For the uninitiated, the Urban Iditarod is an event where young people dress up in costumes (equivalent of 'dogs') and push shopping carts (the 'sled') full of beer and other sundries through a city, causing a ruckus and having fun. It's pretty big in Portland and is similar to San Fran's Bay to Breakers. I've been going to the LA version for the past few years and was lucky (?) enough to survive another experience earlier this month.
The day begins at a predetermined meeting point in Marina del Rey. It's barely noon and dozens of chuggers have showed up in borderline tasteless clothing.
My costume was not nearly as creative. I always knew Gingy was a lush. Within 30 minutes, wine bladders have been slapped and beers been shotgunned. The meeting spot is packed and it's time to begin the march.

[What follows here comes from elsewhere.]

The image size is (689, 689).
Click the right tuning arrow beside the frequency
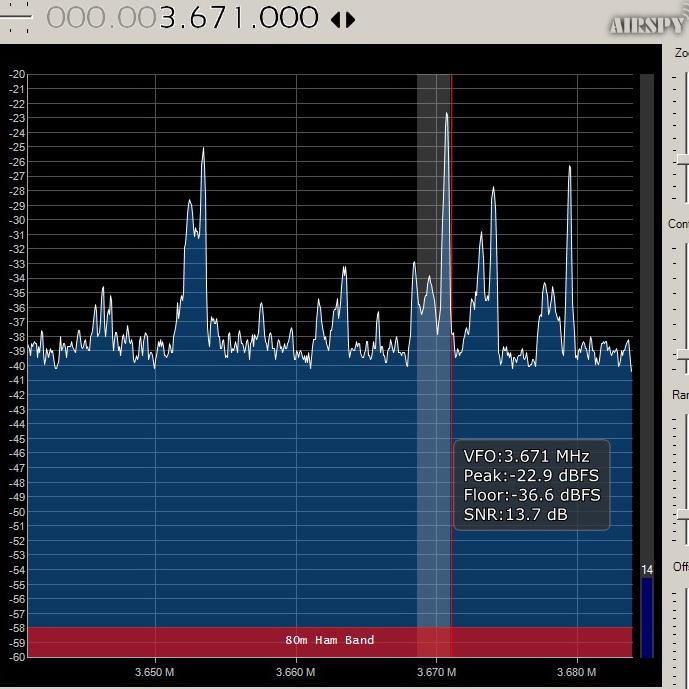click(350, 20)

With cheap alcohol running through everyone's veins and amid loud cries of "MUSH! MUSH! MUSH!", the 'race' is on.
The first stop is a bar a short run away. The management is not happy with our presence and tries to get rid of the crowd by employing a megaphone and blathering some nonsense about "private property." What a jerk. Some helpful Iditaroders inform him that the only way to get the group to disperse is to begin a countdown chant. Sure enough, after some people start yelling "THREE...TWO...ONE....MUSH!!!!!!!" we're off and running through the Venice canals to our next destination.
Ever wanted to know what a giant crowd of random costumed drunk 20-somethings looks like from the balcony of an apartment complex next to the Venice Boardwalk? Here it is!

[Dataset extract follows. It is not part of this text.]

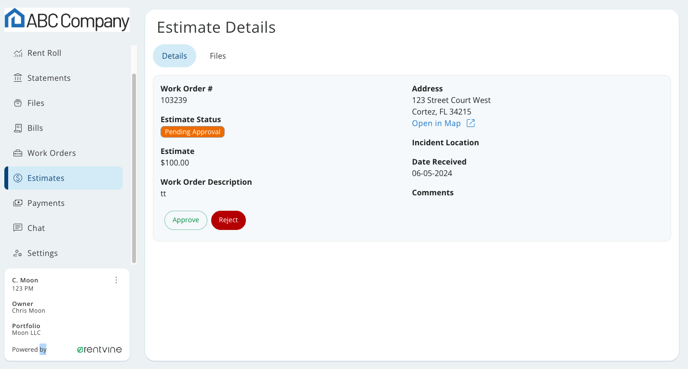Click the Files icon in sidebar
This screenshot has width=688, height=369.
(x=18, y=103)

From this vantage, we have: some Pamplona bull-runners, Greenman from It's Always Sunny, pilgrims, Pacman and ghosts, cross-dressers, and God knows what with that gold crucifix.
The drinking and general debauchery continues at this stop and at the next, a grass patch across from a bar on the Boardwalk.

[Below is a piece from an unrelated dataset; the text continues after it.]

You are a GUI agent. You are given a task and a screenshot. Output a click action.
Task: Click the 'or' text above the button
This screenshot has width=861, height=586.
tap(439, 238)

The bad decisions start to mount at this point. A young lass, dressed as Snooki from Jersey Shore, thinks it'd be advisable to imbibe a mystery drink from a turkey baster.
This mingling is short-lived, though. Somebody called the cops and it's time to bounce.
Which is a real shame because this dude showed up with a parrot.
The last stop is at a dog park. This stop would be a quick one. Remember Snooki from before? Well, she ended up not having a very good day after taking that turkey baster shot.
Once we all saw the handcuffs, nobody was in the mood to join Snooki in the clink so we took off. A good time was had by all, in any case. And I do recommend checking out the event if your city has one. Just don't drink out of a turkey baster and everything should be fine.